Nowadays diamond is safely irradiated in four ways: proton and deuteron bombardment via cyclotrons; gamma ray bombardment via exposure to cobalt-60; neutron bombardment via the piles of nuclear reactors; and electron bombardment via Van de Graaff generators. These high-energy particles physically alter the diamond's crystal lattice, knocking carbon atoms out of place and producing color centers. Irradiated diamonds are all some shade of green, black, or blue after treatment, but most are annealed to further modify their color into bright shades of yellow, orange, brown, or pink. The annealing process increases the mobility of individual carbon atoms, allowing some of the lattice defects created during irradiation to be corrected. The final color is dependent on the diamond's composition and the temperature and length of annealing.
Cyclotroned diamonds have a green to blue-green color confined to the surface layer: they are later annealed to 800 °C to produce a yellow or orange color. They remain radioactive for only a few hours after treatment, and due to the directional nature of the treatment and the cut of the stones, the color is imparted in discrete zones. If the stone was cyclotroned through the pavilion (back), a characteristic "umbrella" of darker color will be seen through the crown (top) of the stone. If the stone was cyclotroned through the crown, a dark ring is seen around the girdle (rim). Stones treated from the side will have one half colored deeper than the other. Cyclotron treatment is now uncommon.

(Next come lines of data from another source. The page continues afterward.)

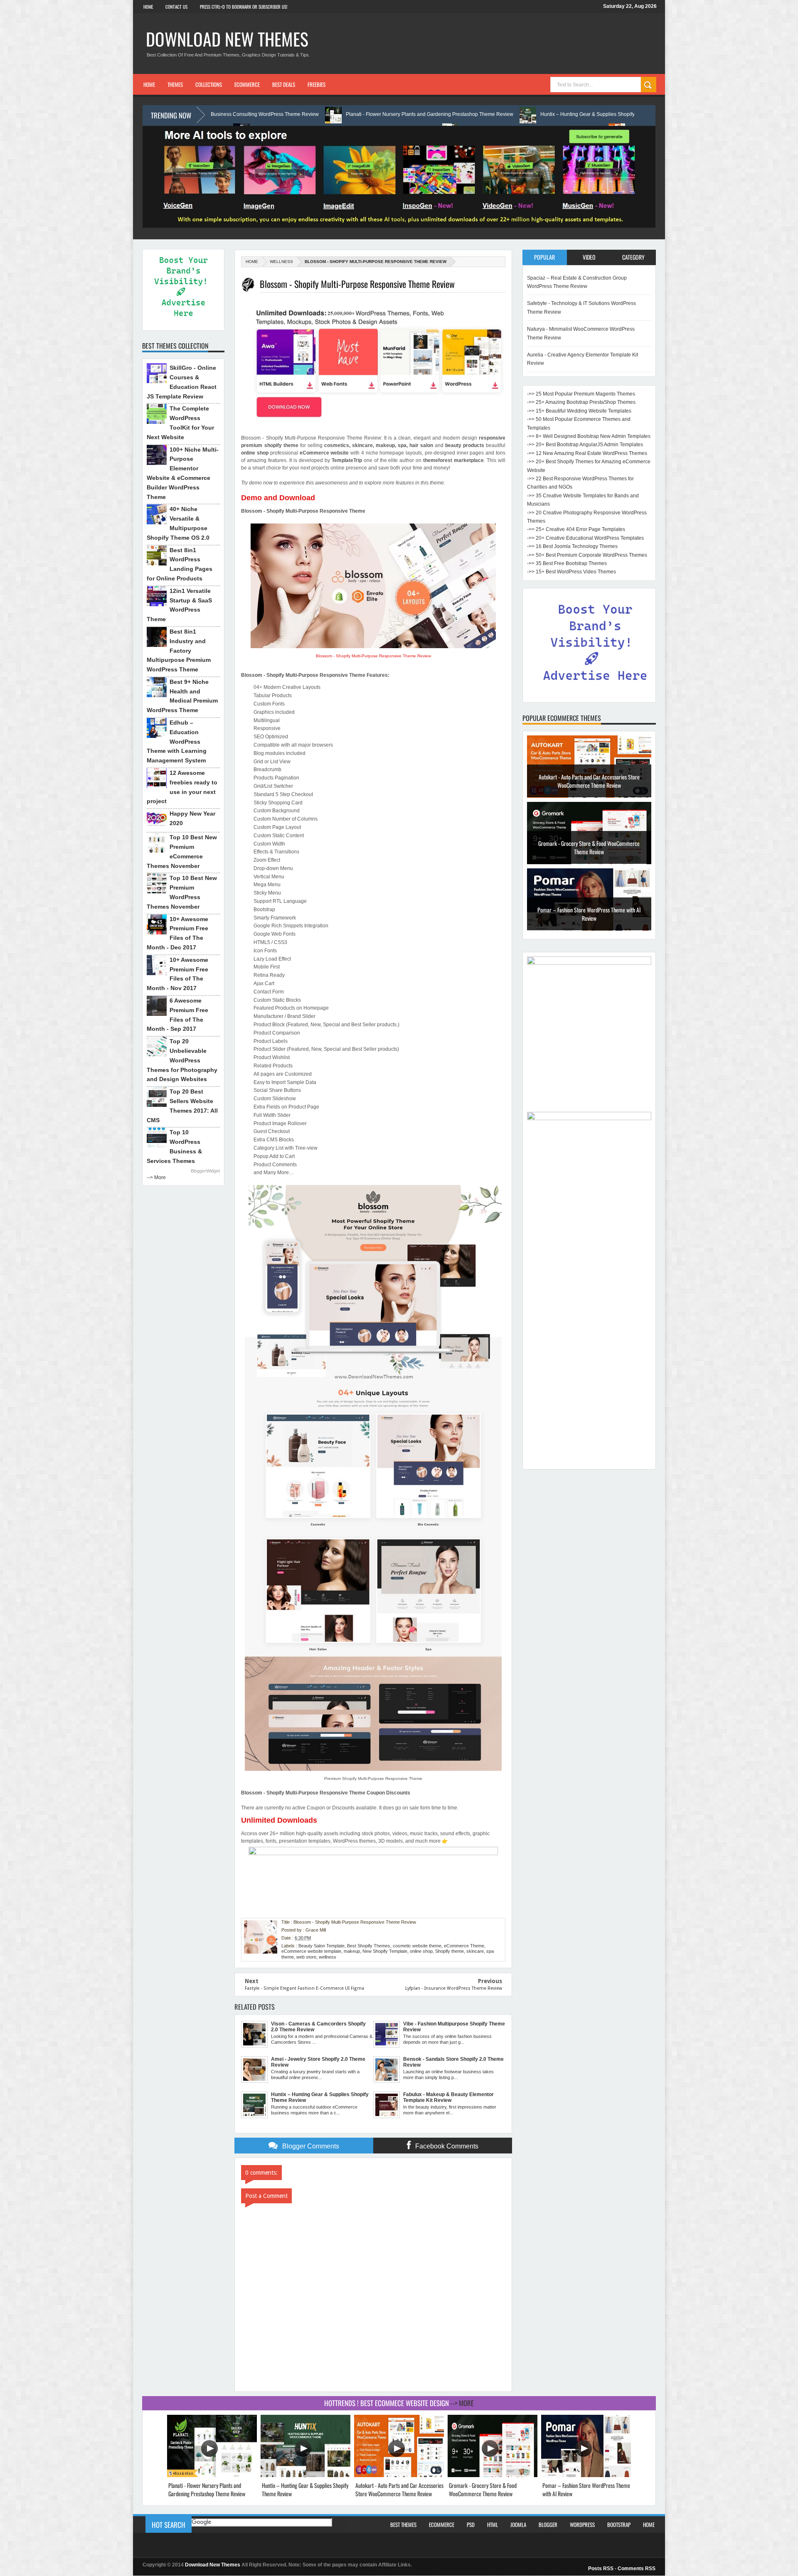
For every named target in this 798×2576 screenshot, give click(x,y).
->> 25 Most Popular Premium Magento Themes (581, 394)
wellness (281, 261)
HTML (492, 2524)
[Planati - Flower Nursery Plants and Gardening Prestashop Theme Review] (212, 2475)
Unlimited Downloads (279, 1820)
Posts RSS (600, 2568)
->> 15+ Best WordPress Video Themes (571, 572)
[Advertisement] (589, 1340)
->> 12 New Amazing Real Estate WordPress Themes (587, 453)
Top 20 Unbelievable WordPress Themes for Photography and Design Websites (182, 1060)
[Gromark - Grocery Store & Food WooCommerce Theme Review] (492, 2475)
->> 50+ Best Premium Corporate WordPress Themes (587, 555)
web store (306, 1956)
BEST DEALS (283, 84)
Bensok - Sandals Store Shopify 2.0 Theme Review (589, 909)
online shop (421, 1951)
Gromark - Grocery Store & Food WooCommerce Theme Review (589, 780)
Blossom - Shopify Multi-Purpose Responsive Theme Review (373, 656)
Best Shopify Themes (368, 1945)
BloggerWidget (205, 1170)
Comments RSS (636, 2568)
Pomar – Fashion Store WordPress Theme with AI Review (588, 847)
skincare (475, 1951)
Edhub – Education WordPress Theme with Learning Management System (177, 741)
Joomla (518, 2524)
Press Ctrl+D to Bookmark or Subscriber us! (243, 6)
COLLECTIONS (208, 84)
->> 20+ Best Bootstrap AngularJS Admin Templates (585, 444)
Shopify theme (449, 1951)
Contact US (176, 6)
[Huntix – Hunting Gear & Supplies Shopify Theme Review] (305, 2475)
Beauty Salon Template (321, 1945)
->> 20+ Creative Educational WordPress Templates (585, 538)
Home (148, 6)
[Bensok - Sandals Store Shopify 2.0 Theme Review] (589, 929)
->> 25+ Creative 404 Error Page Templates (576, 529)
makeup (352, 1951)
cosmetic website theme (417, 1945)
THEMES (175, 84)
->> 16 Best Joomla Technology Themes (572, 546)
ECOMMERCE (247, 84)
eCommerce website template (311, 1951)
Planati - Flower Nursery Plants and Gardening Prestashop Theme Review (258, 114)
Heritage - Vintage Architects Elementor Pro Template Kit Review (598, 114)
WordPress (582, 2524)
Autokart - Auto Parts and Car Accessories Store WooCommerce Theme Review (399, 2489)
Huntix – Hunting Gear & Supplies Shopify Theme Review (434, 114)
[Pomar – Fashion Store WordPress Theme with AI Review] (586, 2475)
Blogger (548, 2524)
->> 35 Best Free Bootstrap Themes (567, 563)
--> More (156, 1177)
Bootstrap (619, 2524)
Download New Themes (227, 39)
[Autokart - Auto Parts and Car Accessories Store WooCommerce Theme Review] (399, 2475)
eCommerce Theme (464, 1945)
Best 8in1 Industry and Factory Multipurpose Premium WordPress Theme (179, 650)
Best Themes (403, 2524)
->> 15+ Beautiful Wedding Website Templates (579, 411)
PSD (471, 2524)
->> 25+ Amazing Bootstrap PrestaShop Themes (581, 402)
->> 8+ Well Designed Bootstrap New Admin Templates (588, 436)
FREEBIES (316, 84)
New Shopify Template (384, 1951)
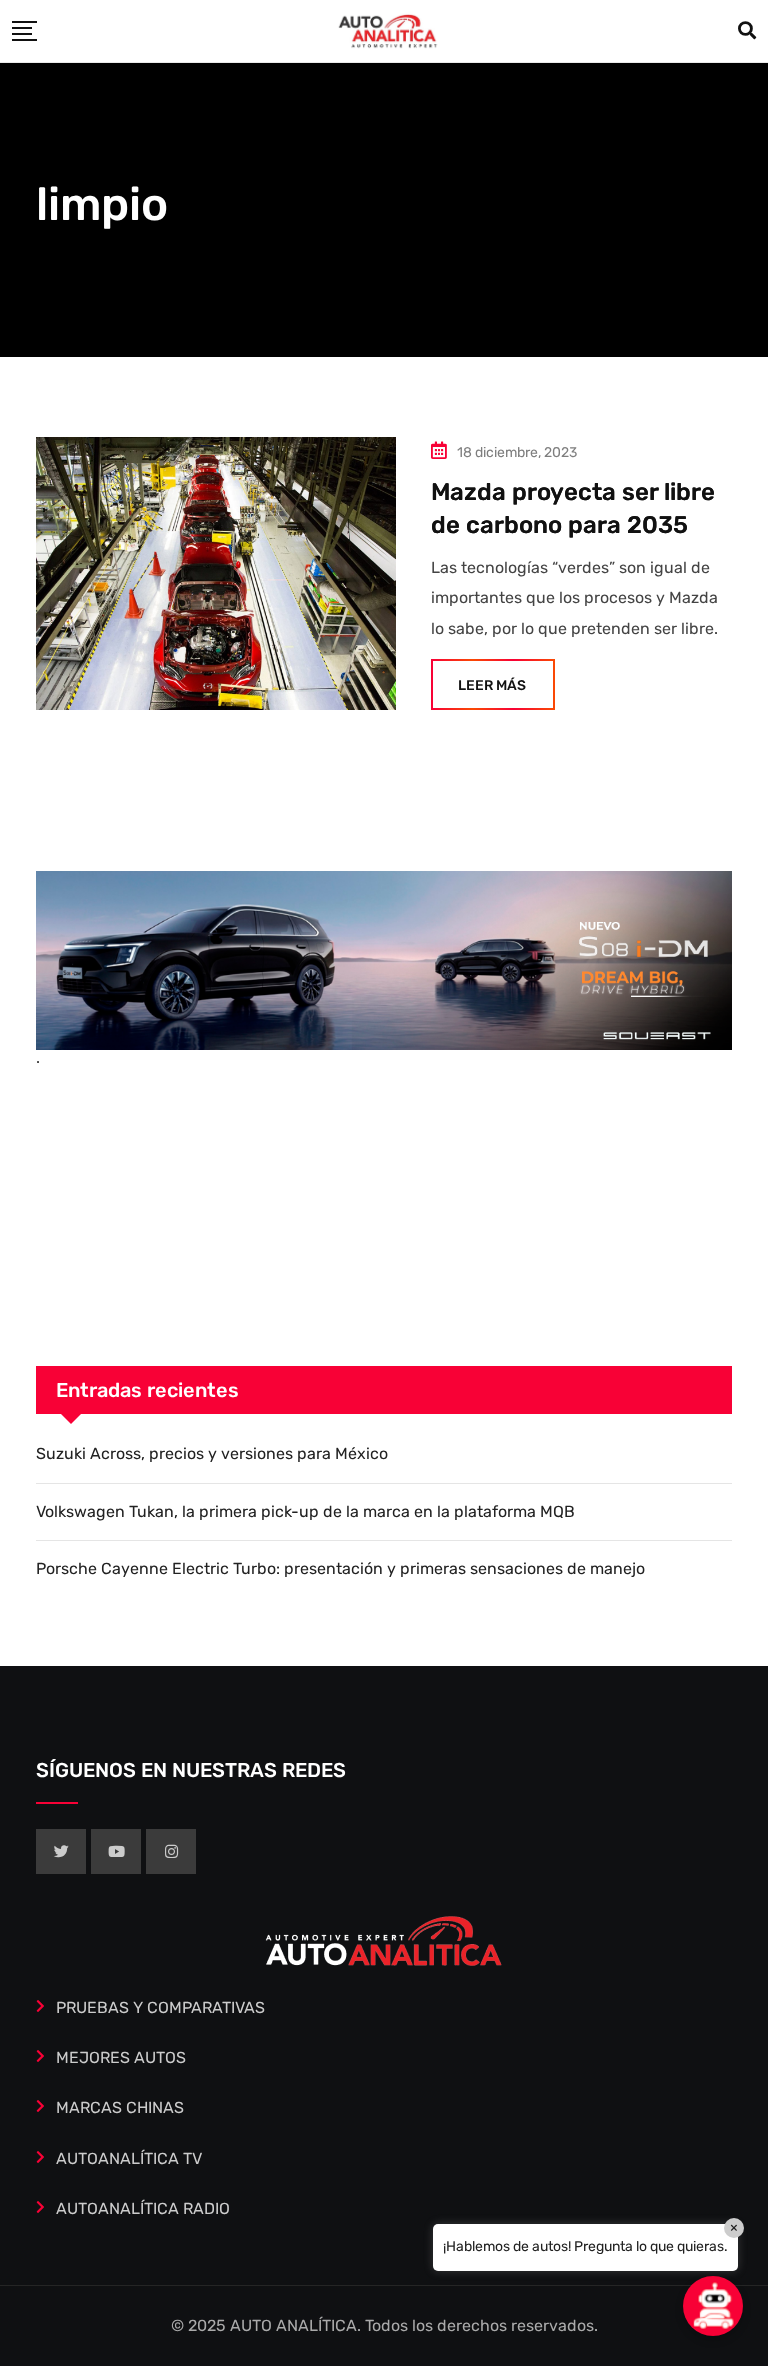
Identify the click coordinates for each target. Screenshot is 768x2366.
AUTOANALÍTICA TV (129, 2158)
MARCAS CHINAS (120, 2107)
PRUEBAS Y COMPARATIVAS (160, 2007)
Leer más (492, 685)
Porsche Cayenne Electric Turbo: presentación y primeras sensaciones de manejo (340, 1568)
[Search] (747, 31)
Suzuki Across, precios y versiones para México (212, 1453)
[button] (713, 2306)
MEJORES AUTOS (121, 2057)
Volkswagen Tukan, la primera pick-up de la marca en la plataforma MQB (305, 1511)
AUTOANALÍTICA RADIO (143, 2208)
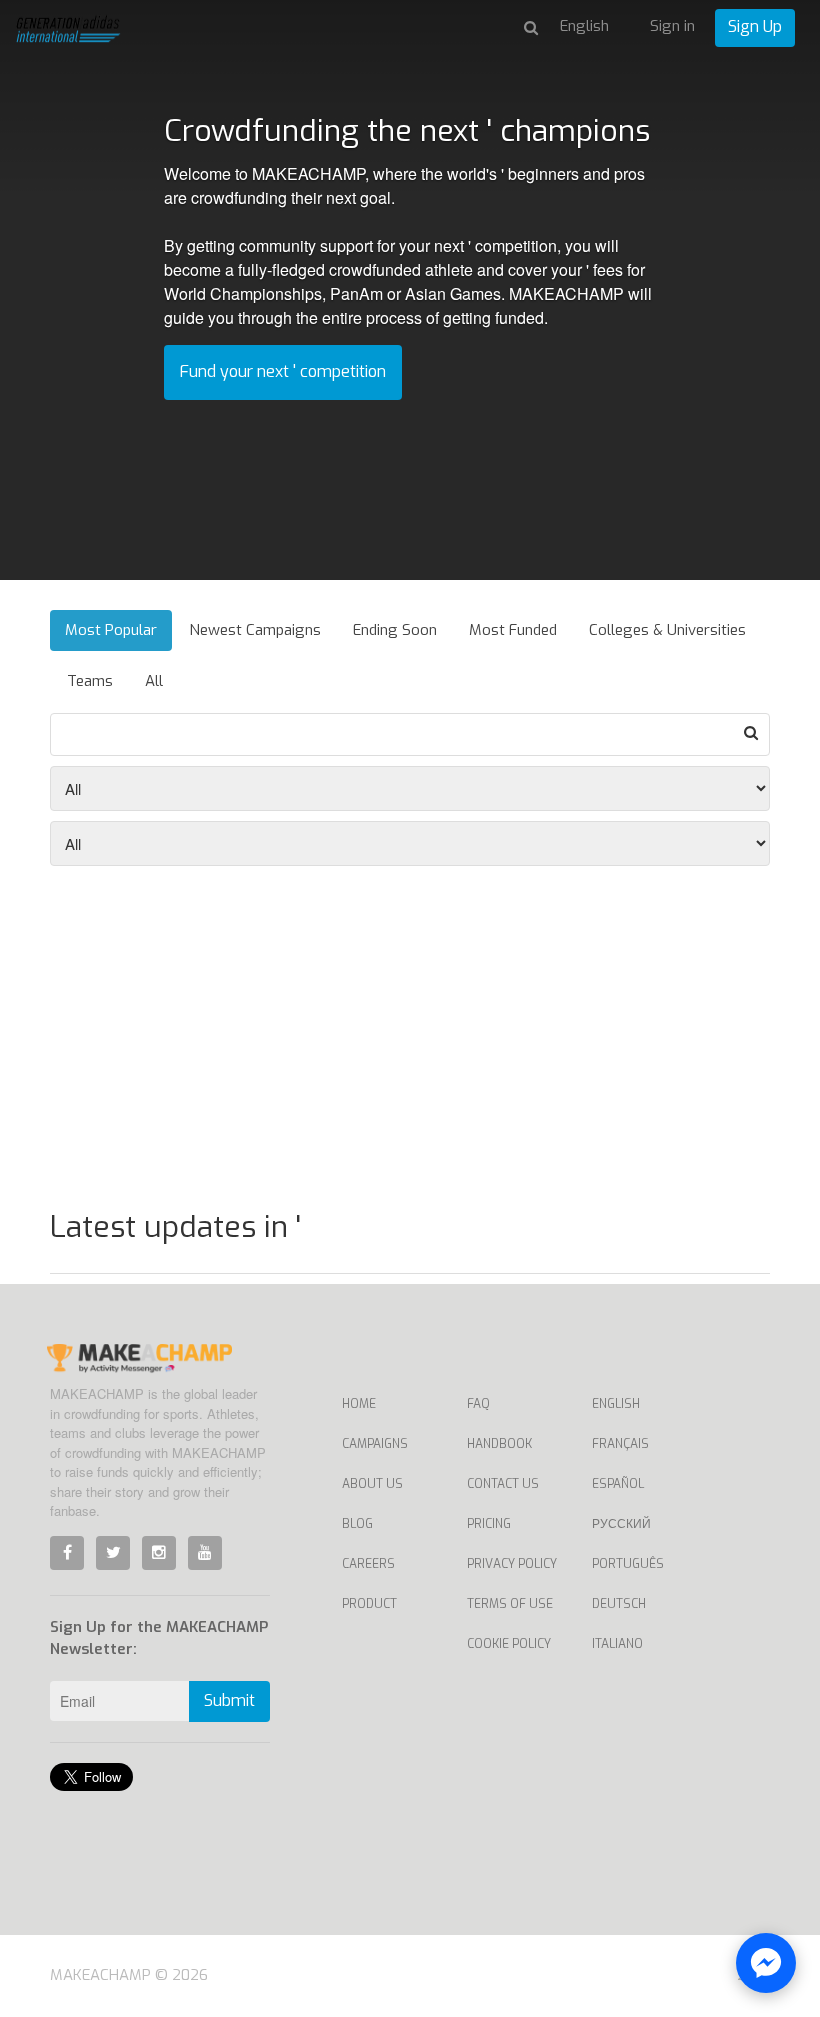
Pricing (489, 1524)
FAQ (478, 1404)
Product (369, 1604)
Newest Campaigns (255, 630)
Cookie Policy (509, 1644)
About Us (372, 1484)
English (616, 1404)
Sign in (672, 26)
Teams (90, 681)
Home (359, 1404)
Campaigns (375, 1444)
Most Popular (111, 630)
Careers (368, 1564)
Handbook (499, 1444)
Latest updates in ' (175, 1227)
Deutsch (619, 1604)
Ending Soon (395, 630)
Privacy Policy (512, 1564)
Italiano (617, 1644)
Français (620, 1444)
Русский (621, 1524)
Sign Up (755, 26)
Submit (229, 1700)
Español (618, 1484)
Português (628, 1564)
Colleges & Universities (667, 630)
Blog (357, 1524)
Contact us (503, 1484)
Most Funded (513, 630)
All (154, 681)
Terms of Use (510, 1604)
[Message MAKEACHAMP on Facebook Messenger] (766, 1963)
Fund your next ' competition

Gamma ray treatment is also uncommon, because although it is the safest and cheapest irradiation method, successful treatment can take several months. The color produced is a blue to blue-green which penetrates the whole stone. Such diamonds are not annealed. The blue color can sometimes approach that of natural Type IIb diamonds, but the two are distinguished by the latter's semiconductive properties. As with most irradiated diamonds, most gamma ray-treated diamonds were originally tinted yellow; the blue is usually modified by this tint, resulting in a perceptible greenish cast.
The two most common irradiation methods are neutron and electron bombardment. The former treatment produces a green to black color that penetrates the whole stone, while the latter treatment produces a blue, blue-green, or green color that only penetrates about 1 millimeter deep. Annealing of these stones (from 500–900 °C for neutron-bombarded stones and from 500–1200 °C for electron-bombarded stones) produces orange, yellow, brown, or pink. Blue to blue-green stones that are not annealed are separated from natural stones in the same manner as gamma ray-treated stones.
Prior to annealing, nearly all irradiated diamonds possess a characteristic absorption spectrum consisting of a fine line in the far red, at 741 nm — this is known as the GR1 line and is usually considered a strong indication of treatment. Subsequent annealing usually destroys this line, but creates several new ones; the most persistent of these is at 595 nm.
It should be noted that some irradiated diamonds are completely natural. One famous example is the Dresden Green Diamond. In these natural stones the color is imparted by "radiation burns" in the form of small patches, usually only skin deep, as is the case in radium-treated diamonds. Naturally irradiated diamonds also possess the GR1 line. The largest known irradiated diamond is the Deepdene.